However, the first reviews are rolling in for Deep Water, and some critics appear to actually love the throwback vibes from the film directed by Adrian Lyne, who was the master of erotic thrillers like Fatal Attraction and Unfaithful. That said, others did not enjoy Deep Water‘s plot (particularly the murder mystery central to the film), but there’s an almost unanimous theme running through each that the movie is a weird, wild mess that’s hard to look away from.

Here’s what the critics are saying.

Mike Ryan, Uproxx:

It’s been so long since we have gotten a mainstream sleazy movie (released by Disney no less) starring two movie stars (at least, as much as anyone can still be a movie star today) that it feels like a whole new concept.
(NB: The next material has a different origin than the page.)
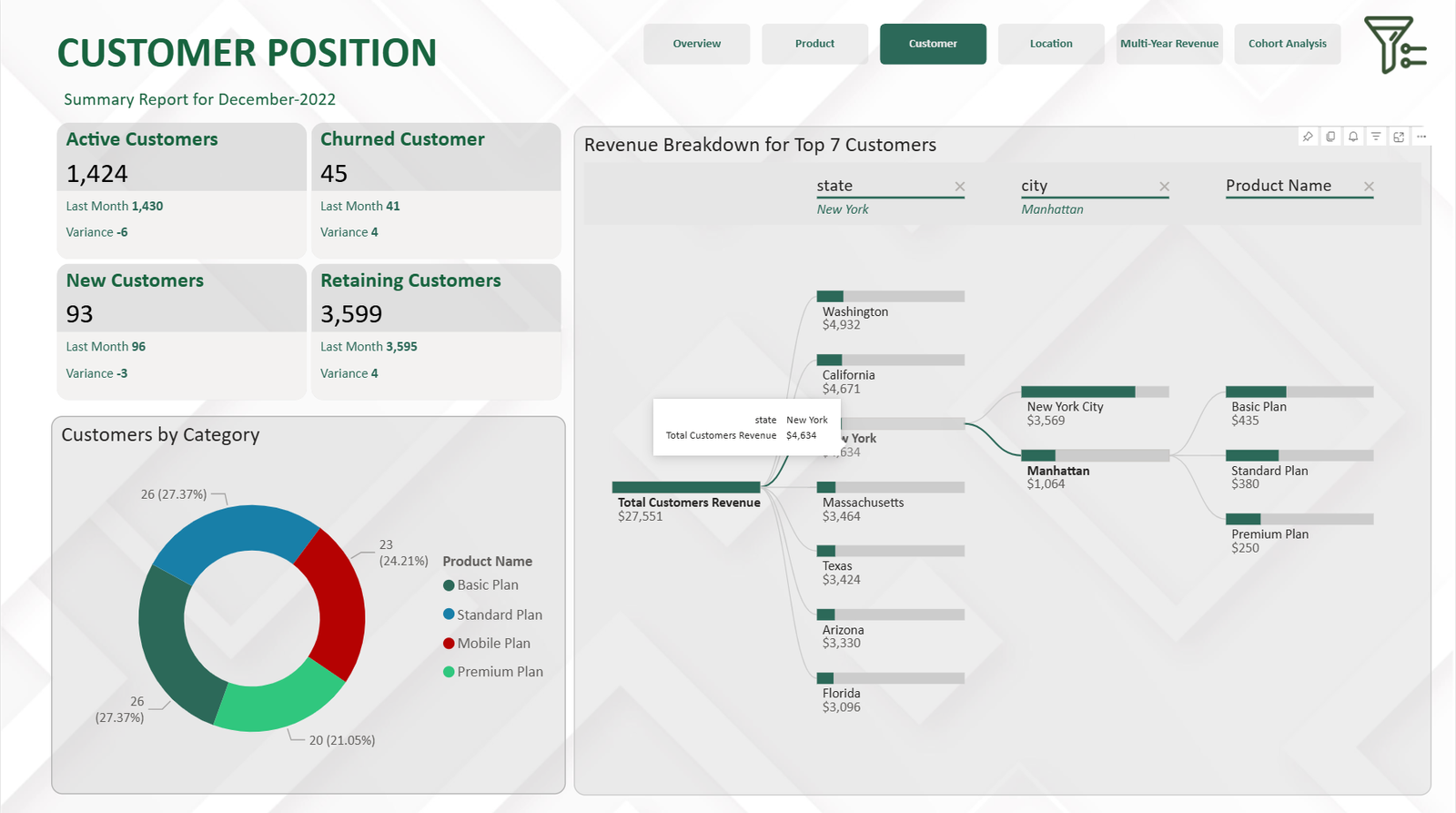Open filters affecting the Revenue Breakdown visual
Screen dimensions: 1456x813
(x=1376, y=137)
To the point that Deep Water makes no sense, it’s impossible to make heads or tails out of character motivations, and there’s no real resolution or payoff to anything, yet I enjoyed this trashy dumb thing more than I ever thought I would.

David Rooney, The Hollywood Reporter:

The primary usefulness of Deep Water is as a record for celebrity chroniclers of the off-camera romance that made co-stars Ben Affleck and Ana de Armas a tabloid thing for a minute, hopefully with better chemistry than they generate onscreen. But it does serve a secondary purpose for those of us who have ever considered the prodigious gifts of Tracy Letts as both playwright and actor, and wondered, “Is there anything he can’t do?” Well, turns out he can’t emerge unscathed from an Adrian Lyne erotic thriller, not that anyone does in this case.

Vince Mancini, Uproxx:

A simple story that tracks, with aberrant characters and the boldness to be weird; when was the last time we got one of those? Deep Water is not only a refreshing throwback to the days of mid-budget thrillers aimed at adults, but perfect for at-home binging.

Maggie Lovitt, Collider:

Deep Water doesn’t do a very good job of helping the audience connect with its cast, as Vic and Melinda are both very surface-level characters. Between the two, Vic is the far more developed character. We see that he is a dedicated father who adores his daughter, and we see him tending to his unique snail-raising hobby. Melinda, on the other hand, is set up to purely be a beautiful and promiscuous wife that has a drinking problem. de Armas is an extremely talented actress, but it feels like she gets typecast as the eye candy that lacks any real depth.

David Ehrlich, IndieWire:

“Deep Water” may be as short on steaminess and stingy with nudity as you might expect from a movie in which sex is almost exclusively used as a weapon, but Lyne maintains a studied fascination in the messiness that tends to follow — emotional or otherwise. (Or, told another way, this critic can’t remember the last time I saw an A-list movie star pick a pubic hair out of her teeth on the big screen.)

Peter Debruge, Variety:

There’s something missing from Adrian Lyne’s “Deep Water,” and it’s not just the body of Martin McRae, the last unfortunate rival to get a little too friendly with Vic Van Allen’s wife. Vic (Ben Affleck) and Melinda (Ana de Armas) have an open marriage, but her … distractions have a habit of disappearing, and so do pretty much all ties to recognizable human behavior in the “Fatal Attaction” director’s unexpectedly cool-headed adaptation of the 1957 Patricia Highsmith novel for Hulu. This erotic thriller is still sexy and plenty entertaining, mind you, but it’s just not very useful insofar as what it says about real relationships.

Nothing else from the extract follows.